▸ Item coordinate data
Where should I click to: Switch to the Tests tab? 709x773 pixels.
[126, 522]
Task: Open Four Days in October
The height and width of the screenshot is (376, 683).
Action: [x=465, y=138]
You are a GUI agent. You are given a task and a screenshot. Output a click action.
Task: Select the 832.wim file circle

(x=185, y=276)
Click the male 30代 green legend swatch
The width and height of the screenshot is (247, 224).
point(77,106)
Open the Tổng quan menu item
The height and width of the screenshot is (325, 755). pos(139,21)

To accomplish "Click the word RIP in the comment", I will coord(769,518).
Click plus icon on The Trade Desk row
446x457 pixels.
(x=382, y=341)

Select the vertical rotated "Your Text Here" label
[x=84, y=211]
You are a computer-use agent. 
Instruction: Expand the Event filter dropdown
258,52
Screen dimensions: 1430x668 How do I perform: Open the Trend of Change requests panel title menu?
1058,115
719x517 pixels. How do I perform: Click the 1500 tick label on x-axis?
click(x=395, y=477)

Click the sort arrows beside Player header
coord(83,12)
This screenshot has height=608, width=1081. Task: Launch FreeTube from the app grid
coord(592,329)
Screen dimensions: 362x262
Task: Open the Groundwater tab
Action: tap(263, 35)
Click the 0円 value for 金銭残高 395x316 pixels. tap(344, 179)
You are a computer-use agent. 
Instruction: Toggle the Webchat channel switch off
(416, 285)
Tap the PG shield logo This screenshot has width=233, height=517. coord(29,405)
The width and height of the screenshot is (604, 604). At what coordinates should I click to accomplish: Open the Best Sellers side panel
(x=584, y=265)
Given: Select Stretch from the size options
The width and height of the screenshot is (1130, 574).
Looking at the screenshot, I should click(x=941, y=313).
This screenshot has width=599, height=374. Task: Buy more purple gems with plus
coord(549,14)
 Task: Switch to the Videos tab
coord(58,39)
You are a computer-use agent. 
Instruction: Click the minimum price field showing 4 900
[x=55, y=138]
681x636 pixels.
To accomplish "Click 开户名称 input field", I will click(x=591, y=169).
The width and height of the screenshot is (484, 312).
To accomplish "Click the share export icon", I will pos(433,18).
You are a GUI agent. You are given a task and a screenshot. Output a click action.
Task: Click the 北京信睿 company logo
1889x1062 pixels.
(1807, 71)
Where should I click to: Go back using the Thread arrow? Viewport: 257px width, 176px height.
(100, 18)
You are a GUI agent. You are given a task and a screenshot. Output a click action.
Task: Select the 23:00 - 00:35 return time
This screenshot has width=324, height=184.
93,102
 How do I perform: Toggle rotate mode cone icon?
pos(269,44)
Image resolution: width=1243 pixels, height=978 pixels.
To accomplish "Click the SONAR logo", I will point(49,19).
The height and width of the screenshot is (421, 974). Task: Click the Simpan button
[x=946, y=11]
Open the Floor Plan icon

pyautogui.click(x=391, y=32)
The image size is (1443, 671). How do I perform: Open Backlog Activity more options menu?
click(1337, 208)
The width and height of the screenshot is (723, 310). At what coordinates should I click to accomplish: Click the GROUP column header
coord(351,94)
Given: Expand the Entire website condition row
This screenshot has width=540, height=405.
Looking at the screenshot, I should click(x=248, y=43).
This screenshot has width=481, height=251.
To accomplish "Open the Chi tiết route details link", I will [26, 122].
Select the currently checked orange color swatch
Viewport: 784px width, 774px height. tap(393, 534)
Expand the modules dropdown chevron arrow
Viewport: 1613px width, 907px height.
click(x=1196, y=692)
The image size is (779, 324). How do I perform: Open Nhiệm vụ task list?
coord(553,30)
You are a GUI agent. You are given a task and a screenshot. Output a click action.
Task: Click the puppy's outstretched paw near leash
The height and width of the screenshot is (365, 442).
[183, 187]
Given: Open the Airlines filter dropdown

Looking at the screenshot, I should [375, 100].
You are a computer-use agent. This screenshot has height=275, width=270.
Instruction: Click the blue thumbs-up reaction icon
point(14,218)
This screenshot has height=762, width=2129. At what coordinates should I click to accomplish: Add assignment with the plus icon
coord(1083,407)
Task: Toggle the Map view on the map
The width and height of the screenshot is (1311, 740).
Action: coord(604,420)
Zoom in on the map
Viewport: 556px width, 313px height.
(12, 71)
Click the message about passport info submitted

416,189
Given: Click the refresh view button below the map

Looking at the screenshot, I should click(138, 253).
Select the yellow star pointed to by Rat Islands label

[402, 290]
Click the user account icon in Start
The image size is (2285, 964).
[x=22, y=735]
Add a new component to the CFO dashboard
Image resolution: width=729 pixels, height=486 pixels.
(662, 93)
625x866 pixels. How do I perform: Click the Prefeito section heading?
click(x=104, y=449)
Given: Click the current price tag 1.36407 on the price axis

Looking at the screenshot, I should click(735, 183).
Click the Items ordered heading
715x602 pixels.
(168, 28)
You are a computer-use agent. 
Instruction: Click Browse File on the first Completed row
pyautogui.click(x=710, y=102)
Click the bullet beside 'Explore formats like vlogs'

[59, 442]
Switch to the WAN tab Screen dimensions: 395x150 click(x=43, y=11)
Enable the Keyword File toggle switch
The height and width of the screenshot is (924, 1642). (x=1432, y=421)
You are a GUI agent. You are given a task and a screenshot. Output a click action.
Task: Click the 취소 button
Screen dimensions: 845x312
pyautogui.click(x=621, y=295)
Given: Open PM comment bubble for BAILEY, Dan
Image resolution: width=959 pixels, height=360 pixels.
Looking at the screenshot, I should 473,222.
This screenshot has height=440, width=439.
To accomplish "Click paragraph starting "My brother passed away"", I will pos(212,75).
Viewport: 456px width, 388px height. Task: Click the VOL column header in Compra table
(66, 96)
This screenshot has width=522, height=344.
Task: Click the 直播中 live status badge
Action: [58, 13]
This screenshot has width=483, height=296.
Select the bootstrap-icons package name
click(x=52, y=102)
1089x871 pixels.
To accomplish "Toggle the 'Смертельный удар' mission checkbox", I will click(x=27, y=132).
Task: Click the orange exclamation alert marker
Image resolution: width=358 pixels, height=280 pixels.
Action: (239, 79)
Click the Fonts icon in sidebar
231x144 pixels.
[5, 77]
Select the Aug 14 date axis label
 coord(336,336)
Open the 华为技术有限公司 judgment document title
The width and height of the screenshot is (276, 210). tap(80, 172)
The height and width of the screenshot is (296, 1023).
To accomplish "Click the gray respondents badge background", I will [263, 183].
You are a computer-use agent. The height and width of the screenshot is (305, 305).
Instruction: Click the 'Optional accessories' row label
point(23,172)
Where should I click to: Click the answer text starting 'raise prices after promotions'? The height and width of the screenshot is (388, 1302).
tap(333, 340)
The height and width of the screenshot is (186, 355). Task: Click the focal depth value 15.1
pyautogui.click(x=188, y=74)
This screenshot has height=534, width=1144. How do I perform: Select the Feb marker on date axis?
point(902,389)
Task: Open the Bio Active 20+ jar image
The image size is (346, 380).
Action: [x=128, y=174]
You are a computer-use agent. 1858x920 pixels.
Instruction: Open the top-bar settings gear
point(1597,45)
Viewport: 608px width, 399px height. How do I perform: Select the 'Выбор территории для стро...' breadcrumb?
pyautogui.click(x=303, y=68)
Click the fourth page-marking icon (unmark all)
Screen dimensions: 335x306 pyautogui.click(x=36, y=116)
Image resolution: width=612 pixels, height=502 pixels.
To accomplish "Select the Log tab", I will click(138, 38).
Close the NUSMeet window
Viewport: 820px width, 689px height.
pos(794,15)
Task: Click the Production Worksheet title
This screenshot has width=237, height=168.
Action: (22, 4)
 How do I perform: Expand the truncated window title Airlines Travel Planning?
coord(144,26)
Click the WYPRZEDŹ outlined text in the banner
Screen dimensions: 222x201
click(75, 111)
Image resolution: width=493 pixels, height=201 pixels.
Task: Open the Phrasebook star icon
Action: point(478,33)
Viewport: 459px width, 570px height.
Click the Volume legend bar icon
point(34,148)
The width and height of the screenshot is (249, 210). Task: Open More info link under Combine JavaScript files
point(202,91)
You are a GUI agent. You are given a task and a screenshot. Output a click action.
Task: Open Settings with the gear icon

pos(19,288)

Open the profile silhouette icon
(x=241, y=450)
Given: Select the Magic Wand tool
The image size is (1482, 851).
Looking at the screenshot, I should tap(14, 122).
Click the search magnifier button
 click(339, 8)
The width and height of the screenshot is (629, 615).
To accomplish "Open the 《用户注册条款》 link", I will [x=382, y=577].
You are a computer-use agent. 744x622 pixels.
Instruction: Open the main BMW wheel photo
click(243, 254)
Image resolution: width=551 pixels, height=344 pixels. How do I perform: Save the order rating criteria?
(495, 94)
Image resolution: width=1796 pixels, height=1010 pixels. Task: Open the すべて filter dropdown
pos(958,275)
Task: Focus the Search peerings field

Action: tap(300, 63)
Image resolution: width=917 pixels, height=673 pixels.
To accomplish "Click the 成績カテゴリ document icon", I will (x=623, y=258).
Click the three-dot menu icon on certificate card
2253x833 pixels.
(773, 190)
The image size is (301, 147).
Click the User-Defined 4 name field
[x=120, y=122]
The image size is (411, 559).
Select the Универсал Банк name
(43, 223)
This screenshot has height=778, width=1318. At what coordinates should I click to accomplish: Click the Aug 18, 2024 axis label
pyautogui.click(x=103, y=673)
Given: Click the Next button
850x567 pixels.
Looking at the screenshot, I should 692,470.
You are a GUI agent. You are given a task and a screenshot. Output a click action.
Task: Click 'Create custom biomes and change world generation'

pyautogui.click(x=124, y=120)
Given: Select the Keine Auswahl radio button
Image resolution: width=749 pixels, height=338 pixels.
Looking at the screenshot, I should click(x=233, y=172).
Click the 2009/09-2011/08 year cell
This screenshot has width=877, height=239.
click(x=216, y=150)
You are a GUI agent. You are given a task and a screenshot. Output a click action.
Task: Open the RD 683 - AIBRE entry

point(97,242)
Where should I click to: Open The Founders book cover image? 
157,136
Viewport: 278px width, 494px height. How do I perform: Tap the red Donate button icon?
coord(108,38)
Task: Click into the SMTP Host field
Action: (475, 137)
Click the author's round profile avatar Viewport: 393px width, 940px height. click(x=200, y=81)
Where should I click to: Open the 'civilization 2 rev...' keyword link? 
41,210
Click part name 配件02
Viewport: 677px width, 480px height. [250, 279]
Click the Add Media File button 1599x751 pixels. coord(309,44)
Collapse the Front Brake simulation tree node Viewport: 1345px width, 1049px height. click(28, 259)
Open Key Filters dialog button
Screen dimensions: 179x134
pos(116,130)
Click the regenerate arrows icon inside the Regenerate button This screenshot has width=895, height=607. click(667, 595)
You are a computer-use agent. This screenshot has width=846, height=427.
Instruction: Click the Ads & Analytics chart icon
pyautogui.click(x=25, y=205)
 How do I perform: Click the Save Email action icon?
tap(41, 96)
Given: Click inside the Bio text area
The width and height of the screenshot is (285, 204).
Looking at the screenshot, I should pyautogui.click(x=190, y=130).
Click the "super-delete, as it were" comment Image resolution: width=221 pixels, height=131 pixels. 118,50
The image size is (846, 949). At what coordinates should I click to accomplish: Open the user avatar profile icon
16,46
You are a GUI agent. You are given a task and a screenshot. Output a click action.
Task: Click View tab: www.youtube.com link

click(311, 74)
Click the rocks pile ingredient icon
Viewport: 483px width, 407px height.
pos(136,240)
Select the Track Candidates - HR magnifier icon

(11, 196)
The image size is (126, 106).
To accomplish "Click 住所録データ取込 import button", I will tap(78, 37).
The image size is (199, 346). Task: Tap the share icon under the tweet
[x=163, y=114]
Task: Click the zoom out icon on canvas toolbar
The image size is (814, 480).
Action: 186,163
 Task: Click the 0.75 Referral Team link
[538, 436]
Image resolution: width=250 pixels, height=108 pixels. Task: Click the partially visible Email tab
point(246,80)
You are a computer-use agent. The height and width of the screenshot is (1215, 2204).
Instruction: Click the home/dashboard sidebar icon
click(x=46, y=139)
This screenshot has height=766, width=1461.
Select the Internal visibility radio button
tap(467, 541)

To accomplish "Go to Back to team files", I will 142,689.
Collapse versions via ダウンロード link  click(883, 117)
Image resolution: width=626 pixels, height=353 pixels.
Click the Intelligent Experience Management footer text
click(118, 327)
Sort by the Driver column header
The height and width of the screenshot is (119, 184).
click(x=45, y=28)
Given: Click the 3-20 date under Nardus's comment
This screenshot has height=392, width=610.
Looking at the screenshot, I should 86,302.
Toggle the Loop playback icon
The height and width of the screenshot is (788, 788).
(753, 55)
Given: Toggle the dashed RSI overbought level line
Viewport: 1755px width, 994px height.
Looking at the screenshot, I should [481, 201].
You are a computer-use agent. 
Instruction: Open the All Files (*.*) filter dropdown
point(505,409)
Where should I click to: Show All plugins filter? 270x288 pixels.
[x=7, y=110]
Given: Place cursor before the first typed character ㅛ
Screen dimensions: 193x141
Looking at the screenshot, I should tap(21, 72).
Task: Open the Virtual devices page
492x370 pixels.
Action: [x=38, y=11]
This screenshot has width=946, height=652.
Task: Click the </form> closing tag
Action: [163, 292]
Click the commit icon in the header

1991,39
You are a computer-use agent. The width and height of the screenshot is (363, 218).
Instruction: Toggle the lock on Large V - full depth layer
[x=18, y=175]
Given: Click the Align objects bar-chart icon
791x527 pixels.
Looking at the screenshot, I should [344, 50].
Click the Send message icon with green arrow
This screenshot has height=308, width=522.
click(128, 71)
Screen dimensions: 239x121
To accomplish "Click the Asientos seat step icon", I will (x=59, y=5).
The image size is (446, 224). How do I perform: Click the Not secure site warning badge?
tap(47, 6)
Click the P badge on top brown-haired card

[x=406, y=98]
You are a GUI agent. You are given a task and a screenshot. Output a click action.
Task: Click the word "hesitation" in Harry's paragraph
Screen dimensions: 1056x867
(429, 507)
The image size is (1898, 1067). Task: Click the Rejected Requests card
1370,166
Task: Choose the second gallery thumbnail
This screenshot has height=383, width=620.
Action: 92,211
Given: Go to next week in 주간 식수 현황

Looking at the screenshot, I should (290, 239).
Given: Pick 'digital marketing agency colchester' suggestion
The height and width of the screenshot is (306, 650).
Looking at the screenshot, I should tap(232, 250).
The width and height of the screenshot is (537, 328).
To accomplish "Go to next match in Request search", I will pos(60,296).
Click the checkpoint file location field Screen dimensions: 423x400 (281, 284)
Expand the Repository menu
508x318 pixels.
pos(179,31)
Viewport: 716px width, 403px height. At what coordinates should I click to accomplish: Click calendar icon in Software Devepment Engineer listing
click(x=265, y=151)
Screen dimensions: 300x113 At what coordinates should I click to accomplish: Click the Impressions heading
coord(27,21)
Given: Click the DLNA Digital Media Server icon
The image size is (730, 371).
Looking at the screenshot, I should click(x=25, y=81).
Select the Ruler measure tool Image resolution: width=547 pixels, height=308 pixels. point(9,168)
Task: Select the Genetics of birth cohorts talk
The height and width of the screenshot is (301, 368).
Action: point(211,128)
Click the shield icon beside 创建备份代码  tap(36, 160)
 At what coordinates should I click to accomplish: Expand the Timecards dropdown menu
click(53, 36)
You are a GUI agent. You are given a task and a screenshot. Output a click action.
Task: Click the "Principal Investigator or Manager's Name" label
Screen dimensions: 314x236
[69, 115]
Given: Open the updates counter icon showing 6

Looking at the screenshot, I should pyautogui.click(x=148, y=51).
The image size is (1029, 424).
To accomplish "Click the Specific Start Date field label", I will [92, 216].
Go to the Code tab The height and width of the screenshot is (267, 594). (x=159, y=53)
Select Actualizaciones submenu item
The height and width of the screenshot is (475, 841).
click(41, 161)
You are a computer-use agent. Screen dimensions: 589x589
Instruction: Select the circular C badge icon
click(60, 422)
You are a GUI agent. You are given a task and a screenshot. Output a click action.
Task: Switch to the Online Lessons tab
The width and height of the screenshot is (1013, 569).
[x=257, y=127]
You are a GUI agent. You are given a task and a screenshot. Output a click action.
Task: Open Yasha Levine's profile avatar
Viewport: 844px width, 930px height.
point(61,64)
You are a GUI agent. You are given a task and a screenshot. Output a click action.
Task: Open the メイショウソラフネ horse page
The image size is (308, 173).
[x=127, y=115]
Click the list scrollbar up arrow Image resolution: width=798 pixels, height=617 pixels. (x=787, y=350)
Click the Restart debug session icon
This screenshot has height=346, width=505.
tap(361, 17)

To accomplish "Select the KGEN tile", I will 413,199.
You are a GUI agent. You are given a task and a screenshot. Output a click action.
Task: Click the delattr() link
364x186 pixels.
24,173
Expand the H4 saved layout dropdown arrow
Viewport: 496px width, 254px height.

▸ WHAT THE TASK ASKS
Express the lines above as a numbered list, leaving out blank lines. Include only the portion that opens with the first line of the item coordinate data and closes with the line containing "(x=185, y=276)".

▸ CORRECT RESPONSE
1. Where should I click to: Switch to the Tests tab? 709x773 pixels.
2. [126, 522]
3. Task: Open Four Days in October
4. The height and width of the screenshot is (376, 683).
5. Action: [x=465, y=138]
6. You are a GUI agent. You are given a task and a screenshot. Output a click action.
7. Task: Select the 832.wim file circle
8. (x=185, y=276)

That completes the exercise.